Institute of Electrical and Electronics Engineers -IEEE-; International Society of Information Fusion -ISIF-:
FUSION 2014, 17th International Conference on Information Fusion : 7 -10 July 2014, Salamanca, Spain
Piscataway, NJ: IEEE, 2014
ISBN: 978-1-4799-1634-4
ISBN: 9788490123553
7 S.
International Conference on Information Fusion (FUSION) <17, 2014, Salamanca>
Fraunhofer IGD ()
multi-biometrics; data protection; feature extraction; authentication; face recognition; Iris recognition; visual database systems; privacy enhancing technologies; Business Field: Digital society; Research Area: Human Computer Interaction (HCI)

Automated recognition of individuals can be performed using biometrics without any requirement of explicit knowledge of a PIN or a password. On the one side biometrics has given convenience to citizens as they do not need to memorize a bunch of passwords, but on the other side intra (inter) class variations within (between) biometric features makes biometric authentications untrustworthy. Therefore, decisions based on biometric authentications are made more reliable by using several biometric authentications performed on single or multiple biometric modalities (i.e. multi-biometric fusion).

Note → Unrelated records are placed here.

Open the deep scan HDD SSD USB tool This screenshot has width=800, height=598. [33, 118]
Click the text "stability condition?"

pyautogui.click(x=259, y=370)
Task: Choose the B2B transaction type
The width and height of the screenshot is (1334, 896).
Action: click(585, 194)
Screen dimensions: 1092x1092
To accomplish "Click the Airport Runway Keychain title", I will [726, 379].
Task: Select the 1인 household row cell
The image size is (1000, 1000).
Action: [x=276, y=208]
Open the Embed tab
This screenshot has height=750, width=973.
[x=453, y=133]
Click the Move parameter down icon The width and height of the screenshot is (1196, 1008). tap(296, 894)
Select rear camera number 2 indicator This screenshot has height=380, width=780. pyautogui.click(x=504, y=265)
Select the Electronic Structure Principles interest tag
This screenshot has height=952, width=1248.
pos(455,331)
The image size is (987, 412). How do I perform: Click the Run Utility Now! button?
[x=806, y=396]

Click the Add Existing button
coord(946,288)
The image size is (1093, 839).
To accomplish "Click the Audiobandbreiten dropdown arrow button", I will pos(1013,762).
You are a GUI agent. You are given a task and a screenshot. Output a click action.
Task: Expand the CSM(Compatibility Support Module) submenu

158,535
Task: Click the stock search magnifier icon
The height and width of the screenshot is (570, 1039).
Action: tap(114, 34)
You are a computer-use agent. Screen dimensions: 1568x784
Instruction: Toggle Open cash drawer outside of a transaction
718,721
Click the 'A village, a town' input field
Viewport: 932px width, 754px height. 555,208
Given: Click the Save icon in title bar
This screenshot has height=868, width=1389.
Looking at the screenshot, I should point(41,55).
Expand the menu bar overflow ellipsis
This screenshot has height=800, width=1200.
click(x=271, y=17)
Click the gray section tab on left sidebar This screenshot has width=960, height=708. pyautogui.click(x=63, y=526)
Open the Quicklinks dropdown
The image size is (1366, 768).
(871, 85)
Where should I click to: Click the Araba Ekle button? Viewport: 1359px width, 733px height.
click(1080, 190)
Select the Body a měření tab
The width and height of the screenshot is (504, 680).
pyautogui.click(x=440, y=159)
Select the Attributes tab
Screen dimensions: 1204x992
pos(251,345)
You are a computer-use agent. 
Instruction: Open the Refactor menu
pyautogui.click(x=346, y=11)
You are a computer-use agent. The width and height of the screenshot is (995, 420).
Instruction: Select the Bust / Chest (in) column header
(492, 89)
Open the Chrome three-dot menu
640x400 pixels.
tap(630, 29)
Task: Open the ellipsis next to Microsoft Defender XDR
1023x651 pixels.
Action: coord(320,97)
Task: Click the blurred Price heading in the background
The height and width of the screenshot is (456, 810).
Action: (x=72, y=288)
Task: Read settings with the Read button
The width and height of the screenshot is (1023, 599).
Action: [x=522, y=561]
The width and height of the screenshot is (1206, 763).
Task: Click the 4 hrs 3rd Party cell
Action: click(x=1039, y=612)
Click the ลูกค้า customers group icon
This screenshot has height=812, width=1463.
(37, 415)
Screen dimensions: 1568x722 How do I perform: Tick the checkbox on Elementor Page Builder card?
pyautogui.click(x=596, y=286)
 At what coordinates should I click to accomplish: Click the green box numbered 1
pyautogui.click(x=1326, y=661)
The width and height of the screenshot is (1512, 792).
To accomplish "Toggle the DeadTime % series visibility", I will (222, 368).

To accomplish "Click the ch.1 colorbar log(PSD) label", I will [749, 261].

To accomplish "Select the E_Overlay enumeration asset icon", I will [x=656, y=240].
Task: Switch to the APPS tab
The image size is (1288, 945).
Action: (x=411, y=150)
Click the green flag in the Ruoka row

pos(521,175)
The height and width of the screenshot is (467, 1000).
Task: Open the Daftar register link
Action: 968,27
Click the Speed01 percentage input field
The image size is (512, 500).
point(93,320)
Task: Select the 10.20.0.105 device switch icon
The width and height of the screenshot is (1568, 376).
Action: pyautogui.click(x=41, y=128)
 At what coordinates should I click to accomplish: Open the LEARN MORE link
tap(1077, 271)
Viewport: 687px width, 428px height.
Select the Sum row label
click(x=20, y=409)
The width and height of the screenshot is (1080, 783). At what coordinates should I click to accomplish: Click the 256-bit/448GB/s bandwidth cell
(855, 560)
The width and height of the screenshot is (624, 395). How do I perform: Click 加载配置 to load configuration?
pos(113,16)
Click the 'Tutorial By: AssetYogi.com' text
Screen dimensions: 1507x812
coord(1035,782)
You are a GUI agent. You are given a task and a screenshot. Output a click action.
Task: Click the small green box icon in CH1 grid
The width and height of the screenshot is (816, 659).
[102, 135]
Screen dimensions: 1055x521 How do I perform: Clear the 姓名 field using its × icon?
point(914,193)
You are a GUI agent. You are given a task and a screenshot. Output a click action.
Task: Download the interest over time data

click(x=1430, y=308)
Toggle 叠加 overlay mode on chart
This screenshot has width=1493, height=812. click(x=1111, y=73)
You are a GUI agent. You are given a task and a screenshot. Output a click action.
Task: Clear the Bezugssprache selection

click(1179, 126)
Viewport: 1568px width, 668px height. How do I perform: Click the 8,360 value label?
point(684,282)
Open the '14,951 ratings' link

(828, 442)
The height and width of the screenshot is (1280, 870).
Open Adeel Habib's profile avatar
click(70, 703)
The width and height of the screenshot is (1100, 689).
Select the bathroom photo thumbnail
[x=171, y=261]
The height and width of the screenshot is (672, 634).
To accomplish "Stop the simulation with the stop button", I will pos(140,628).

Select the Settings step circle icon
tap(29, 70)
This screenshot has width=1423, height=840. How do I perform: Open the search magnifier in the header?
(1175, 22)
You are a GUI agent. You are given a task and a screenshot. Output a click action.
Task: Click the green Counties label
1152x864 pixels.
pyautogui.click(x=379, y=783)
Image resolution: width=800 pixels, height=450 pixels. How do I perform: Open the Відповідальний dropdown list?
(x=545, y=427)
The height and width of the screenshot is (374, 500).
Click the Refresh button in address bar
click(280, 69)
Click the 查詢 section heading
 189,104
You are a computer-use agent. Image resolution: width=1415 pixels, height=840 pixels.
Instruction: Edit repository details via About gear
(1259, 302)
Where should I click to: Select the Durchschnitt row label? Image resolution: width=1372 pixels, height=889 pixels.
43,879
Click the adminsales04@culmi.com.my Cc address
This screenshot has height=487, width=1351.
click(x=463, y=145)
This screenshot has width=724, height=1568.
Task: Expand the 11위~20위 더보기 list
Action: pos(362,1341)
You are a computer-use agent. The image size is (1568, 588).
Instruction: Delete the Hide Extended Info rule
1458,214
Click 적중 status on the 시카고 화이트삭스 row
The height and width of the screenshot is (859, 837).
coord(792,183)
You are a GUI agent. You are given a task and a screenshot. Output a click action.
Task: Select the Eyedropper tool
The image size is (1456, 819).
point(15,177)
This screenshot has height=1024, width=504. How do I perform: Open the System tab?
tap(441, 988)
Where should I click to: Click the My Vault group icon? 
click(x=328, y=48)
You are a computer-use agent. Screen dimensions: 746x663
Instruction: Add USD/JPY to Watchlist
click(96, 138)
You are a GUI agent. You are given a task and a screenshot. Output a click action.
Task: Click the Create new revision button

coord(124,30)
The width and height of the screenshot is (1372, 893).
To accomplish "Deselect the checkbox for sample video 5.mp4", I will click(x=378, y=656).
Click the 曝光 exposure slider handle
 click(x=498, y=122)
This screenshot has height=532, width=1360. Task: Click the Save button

This paper describes a method to identify if a person tries to re-enrol him/herself in a database, when he/she is already enrolled. This is referred to as duplicate check. In this work, duplicate check is performed using two modalities: face and iris. The templates used during the duplicate check are compliant to the ISO/IEC 24745 - Biometric information protection. Such templates are known as protected biometric templates. The protected biometric templates used in this work are generated using the recently published irreversible transformation based on Bloom filters. Scores are calculated from face and iris Bloom filters based templates by comparison with their respective enrolment templates using the normalized Hamming distance. As a decision of the duplicate check, these scores from both modalities are fused with appropriate weighting factors in order to get improved performance compared to using single individual modalities. The presented scheme is experimentally validated using two public benchmark databases namely the LFW and the CASIA-Iris-Thousand databases for face and iris respectively.